DATASET RECORDS »

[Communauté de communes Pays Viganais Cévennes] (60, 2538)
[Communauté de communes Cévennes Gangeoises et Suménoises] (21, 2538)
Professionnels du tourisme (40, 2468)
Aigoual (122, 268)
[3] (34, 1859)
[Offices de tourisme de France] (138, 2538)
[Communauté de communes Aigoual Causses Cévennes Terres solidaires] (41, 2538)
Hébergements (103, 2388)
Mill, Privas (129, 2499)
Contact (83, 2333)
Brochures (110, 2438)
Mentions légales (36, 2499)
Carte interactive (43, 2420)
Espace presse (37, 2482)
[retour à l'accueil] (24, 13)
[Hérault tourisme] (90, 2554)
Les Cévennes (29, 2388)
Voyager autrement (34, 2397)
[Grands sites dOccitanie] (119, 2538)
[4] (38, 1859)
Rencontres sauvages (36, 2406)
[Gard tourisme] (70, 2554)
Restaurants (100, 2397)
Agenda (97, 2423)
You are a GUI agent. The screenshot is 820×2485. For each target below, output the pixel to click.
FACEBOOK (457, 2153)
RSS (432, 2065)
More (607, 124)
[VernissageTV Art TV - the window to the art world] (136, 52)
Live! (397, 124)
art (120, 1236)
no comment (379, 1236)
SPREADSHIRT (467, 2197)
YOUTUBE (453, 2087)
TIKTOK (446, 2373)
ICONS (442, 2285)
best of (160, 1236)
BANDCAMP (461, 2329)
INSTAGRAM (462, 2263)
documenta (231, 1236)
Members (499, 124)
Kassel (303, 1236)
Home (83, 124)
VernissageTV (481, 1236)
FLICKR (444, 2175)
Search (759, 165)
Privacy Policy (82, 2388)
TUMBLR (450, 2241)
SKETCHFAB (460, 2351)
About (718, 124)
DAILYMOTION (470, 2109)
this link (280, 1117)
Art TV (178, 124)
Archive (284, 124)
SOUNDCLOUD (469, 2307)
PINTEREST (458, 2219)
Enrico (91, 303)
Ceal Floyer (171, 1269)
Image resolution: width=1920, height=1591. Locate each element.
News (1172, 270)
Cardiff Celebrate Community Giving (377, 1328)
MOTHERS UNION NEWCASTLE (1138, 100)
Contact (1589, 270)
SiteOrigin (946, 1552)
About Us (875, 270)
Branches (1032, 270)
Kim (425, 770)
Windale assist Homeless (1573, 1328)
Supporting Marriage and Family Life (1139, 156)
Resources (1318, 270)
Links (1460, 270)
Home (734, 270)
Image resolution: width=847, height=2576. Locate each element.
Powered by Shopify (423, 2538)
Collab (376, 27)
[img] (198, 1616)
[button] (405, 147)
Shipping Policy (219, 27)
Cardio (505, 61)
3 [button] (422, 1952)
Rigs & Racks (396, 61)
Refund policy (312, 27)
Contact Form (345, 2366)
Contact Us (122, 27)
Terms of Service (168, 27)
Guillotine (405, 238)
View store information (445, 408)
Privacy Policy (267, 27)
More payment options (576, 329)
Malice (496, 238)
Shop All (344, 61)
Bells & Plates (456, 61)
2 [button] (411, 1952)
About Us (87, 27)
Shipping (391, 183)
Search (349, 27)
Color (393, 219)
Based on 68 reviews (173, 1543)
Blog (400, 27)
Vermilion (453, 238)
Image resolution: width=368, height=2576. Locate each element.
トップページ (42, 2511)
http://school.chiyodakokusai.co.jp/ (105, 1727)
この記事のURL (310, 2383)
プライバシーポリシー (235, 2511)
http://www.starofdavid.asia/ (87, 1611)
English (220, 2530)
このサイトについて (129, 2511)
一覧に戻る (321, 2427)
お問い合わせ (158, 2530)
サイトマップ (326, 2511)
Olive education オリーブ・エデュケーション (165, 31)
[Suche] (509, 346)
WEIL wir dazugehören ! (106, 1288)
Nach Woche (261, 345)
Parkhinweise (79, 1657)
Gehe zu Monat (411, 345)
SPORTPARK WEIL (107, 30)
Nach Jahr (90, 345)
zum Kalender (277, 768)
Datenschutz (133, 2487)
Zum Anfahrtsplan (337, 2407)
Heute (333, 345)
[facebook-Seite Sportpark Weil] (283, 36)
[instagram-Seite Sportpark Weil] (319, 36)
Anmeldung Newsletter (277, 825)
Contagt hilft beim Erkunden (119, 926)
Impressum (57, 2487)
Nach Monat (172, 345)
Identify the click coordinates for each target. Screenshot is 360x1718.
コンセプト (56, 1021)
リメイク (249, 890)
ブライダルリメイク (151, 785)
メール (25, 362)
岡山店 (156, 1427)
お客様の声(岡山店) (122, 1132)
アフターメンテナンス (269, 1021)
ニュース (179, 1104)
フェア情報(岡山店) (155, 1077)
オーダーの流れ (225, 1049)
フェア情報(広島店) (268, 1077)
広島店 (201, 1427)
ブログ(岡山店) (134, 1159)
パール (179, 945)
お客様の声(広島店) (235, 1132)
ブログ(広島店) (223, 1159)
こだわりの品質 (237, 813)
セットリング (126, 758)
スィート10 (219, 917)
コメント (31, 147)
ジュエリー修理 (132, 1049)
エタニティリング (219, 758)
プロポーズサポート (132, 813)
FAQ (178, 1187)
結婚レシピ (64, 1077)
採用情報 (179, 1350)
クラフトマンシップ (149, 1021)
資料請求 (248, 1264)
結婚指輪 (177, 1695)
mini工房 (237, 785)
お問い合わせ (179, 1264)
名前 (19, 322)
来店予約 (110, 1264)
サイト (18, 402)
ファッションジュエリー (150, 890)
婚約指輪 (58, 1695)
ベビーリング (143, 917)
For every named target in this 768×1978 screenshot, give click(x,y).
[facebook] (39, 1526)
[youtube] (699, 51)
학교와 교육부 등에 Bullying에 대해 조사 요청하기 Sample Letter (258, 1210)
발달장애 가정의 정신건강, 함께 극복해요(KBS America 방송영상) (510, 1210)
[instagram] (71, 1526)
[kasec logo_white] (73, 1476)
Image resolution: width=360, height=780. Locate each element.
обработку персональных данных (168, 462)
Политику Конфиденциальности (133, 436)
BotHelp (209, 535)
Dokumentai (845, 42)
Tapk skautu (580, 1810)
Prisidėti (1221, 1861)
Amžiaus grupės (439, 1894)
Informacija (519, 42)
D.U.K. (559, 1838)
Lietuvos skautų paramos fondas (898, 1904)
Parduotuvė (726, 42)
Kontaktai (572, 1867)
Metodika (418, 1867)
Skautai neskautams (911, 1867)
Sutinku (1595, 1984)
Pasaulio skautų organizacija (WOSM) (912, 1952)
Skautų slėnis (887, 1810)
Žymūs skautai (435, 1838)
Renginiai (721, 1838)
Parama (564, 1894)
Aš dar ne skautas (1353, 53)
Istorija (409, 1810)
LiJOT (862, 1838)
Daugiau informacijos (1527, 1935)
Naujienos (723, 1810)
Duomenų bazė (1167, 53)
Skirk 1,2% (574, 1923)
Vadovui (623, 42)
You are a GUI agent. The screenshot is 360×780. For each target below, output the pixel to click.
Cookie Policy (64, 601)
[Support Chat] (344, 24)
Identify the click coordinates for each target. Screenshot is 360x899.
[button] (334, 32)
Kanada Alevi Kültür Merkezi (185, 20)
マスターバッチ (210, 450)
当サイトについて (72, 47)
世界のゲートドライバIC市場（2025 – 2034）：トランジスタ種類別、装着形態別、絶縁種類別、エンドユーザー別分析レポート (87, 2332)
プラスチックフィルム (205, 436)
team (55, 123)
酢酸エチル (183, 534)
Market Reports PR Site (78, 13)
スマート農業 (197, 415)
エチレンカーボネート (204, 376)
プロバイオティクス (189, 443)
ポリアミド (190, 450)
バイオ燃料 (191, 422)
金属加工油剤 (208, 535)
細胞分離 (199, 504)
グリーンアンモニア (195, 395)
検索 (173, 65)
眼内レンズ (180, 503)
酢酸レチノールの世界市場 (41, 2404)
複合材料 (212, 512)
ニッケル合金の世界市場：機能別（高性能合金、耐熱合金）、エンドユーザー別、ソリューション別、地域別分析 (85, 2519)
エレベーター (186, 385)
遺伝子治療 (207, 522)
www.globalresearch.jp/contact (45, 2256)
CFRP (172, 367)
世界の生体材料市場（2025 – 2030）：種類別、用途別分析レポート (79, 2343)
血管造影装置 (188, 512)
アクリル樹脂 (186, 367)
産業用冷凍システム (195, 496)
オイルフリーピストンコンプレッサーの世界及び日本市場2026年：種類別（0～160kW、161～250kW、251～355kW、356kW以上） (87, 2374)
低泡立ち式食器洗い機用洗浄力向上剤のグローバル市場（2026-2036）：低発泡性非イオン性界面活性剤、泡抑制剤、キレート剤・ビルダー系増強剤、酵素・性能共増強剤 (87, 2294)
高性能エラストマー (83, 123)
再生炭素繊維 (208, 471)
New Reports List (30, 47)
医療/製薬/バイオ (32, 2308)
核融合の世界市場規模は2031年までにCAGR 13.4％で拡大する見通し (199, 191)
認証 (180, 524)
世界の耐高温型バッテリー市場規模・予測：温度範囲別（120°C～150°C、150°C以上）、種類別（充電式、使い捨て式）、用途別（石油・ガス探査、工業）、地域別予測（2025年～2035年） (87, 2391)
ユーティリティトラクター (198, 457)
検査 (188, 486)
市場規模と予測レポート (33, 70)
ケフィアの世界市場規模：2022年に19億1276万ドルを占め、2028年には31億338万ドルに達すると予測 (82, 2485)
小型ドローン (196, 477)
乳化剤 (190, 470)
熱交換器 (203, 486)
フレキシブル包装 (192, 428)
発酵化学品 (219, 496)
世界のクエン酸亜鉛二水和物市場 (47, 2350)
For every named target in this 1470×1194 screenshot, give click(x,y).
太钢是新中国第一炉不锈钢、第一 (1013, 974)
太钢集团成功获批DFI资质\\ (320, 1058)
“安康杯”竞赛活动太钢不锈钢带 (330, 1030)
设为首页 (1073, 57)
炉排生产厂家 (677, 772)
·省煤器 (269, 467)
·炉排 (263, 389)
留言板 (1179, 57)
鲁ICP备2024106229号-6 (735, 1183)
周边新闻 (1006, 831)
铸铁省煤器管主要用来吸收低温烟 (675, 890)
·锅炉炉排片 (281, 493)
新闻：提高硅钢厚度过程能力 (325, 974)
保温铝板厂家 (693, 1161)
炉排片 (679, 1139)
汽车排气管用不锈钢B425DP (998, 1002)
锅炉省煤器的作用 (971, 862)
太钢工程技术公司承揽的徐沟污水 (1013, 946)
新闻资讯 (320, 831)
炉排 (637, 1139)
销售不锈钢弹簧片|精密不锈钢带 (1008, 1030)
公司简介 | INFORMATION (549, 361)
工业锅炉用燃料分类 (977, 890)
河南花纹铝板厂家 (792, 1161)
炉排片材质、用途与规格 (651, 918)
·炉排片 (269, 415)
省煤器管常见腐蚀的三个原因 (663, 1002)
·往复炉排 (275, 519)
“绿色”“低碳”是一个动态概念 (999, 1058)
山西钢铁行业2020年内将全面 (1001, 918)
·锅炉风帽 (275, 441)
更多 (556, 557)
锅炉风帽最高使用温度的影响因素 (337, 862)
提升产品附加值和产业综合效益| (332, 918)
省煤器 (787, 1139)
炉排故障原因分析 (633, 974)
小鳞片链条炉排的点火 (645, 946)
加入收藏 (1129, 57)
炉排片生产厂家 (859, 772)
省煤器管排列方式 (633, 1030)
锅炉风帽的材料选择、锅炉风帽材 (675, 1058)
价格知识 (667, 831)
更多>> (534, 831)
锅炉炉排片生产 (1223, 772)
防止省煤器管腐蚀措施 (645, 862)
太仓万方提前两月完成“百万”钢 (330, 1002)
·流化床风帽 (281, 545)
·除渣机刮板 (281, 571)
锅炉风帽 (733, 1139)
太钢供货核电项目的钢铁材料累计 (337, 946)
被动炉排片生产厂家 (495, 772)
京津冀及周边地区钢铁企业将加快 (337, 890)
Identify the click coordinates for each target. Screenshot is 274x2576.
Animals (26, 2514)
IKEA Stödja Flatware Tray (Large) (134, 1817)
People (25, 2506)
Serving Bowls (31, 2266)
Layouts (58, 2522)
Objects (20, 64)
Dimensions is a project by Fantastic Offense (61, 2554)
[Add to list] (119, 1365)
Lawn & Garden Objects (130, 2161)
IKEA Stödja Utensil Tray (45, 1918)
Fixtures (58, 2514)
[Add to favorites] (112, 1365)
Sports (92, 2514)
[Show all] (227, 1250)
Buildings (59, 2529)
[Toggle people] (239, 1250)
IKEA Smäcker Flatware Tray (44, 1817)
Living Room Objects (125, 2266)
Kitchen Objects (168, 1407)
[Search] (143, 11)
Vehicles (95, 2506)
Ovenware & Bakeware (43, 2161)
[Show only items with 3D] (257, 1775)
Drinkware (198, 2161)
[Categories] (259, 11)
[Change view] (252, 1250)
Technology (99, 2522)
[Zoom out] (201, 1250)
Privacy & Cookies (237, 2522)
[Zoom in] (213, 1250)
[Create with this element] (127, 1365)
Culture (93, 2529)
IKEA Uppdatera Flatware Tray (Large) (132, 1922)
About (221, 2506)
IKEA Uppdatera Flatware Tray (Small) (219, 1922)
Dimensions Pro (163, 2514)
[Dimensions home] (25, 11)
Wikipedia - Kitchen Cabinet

WORK ITEM »
Whenever "tourisme" occurs in a line of the entries, copy that line.

ANSWER BOX »
Professionnels du tourisme (40, 2468)
[Offices de tourisme de France] (138, 2538)
[Hérault tourisme] (90, 2554)
[Gard tourisme] (70, 2554)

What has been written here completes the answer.